The closure of two prominent mills in the Pacific Northwest in the past five months has placed cardboard recycling efforts in a shaky situation. Local recyclers find themselves more dependent than ever on the stability of foreign markets, and affordable alternatives are nearly non-existent.
Mason Mikkola, manager at Pacific Steel and Recycling, equates the closures of Smurfit-Stone Container Corp.'s Frenchtown mill late last month and International Paper Company's facility in Albany, Ore., in October to "taking 50 percent of the players out of the market." Only two major mills are left in the region—in Springfield, Ore., and Longview, Wash.
If foreign demand for recyclables from urban centers like Seattle dries up, those domestic mills will likely buy less from Montana recyclers.
"I'm just hoping that the two mills that are online here—if the export goes away—can handle the tonnage generated in the northwest," Mikkola says. "Otherwise, we'll have to look at other places like California."
Freight costs even within the region have already proved challenging in the current economy, says David Seeberger at Allied Waste Services. He doesn't envision ever using mills outside of the Pacific Northwest.

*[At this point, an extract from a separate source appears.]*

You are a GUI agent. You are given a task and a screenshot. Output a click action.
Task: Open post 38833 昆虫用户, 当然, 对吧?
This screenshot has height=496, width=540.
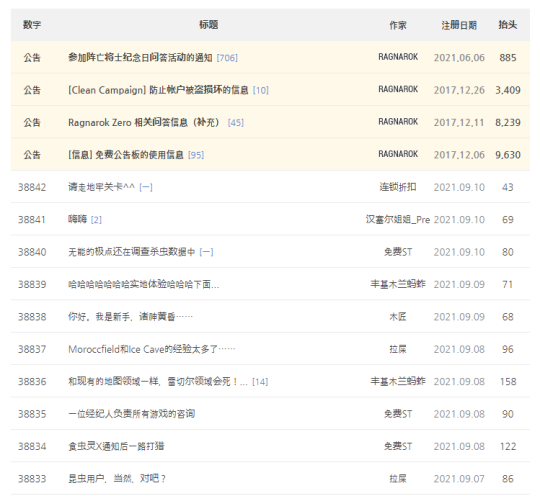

"Probably about nine to 12 months ago...transportation pretty much ate up everything and our profitability was definitely in doubt," Seeberger says. "If it had carried on for any length of time, we probably would have had to reevaluate our recycling."
Mark Nelson, solid waste manager for Lake County, says the loss of Smurfit-Stone doesn't pose any immediate local problems. Mills in Washington and Oregon have historically offered better rates—about $100 a ton—for cardboard, so most of Missoula's cardboard was already shipping west. The concerns are more long-term.
"It's a matter of capacity," Nelson says. "If the mill can only process, say, 1,000 tons a day and they have 2,000 tons available to them a day, somebody's not going to get to sell to them."